For the paper's staff, keeping the content fresh and relevant to a unique audience is a continuing challenge. Co-Editor in Chief Mike Marcantonio recalls a story he wrote last year on H1N1 that, on Mazura's suggestion, took a unique angle.
"He gave me the idea of maybe talking about hand sanitizer." said Marcantonio."We want stories that are different."
"The Journal" covers the day-to-day of the school community, from sports to the school budget, but also gets involved in the issue-driven features that impact students, like Marcantonio's H1N1 story. The center spread in the upcoming edition will be on illegal downloading.
Marcantonio took an ESSPA gold award for portrait photography this year. His double, Co-Editor in Chief Beatrice Malsky, won a silver award for her portfolio of newspaper pages she'd designed.
Malsky said she likes to work on the layout of the paper, making sure each edition is visually attractive. Working on a newspaper with the resources of "The Journal" is a valuable experience, she said.
"It's an opportunity to see your work published," she said.

---+---

[TASK LIST]
1. According to the newspaper article, what award did Beatrice Malsky win?
2. Please reproduce the newspaper article from "Malsky said she" up to and including "experience, she said.".
The material after the article has no role in any of this.

---+---

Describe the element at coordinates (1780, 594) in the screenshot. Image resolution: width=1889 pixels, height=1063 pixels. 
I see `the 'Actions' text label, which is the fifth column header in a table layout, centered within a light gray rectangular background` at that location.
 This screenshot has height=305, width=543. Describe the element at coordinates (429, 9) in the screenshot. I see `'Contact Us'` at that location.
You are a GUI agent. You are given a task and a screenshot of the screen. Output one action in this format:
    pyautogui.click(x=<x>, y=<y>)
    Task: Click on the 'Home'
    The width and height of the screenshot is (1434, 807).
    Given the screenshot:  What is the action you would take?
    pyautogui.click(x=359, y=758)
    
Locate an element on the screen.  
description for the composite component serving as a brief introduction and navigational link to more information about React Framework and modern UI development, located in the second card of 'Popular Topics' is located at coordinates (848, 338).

---+---

[SOLUTIONS TO THE TASKS]
1. A silver award for her portfolio of newspaper pages she had designed.

2.
Malsky said she likes to work on the layout of the paper, making sure each edition is visually attractive. Working on a newspaper with the resources of "The Journal" is a valuable experience, she said.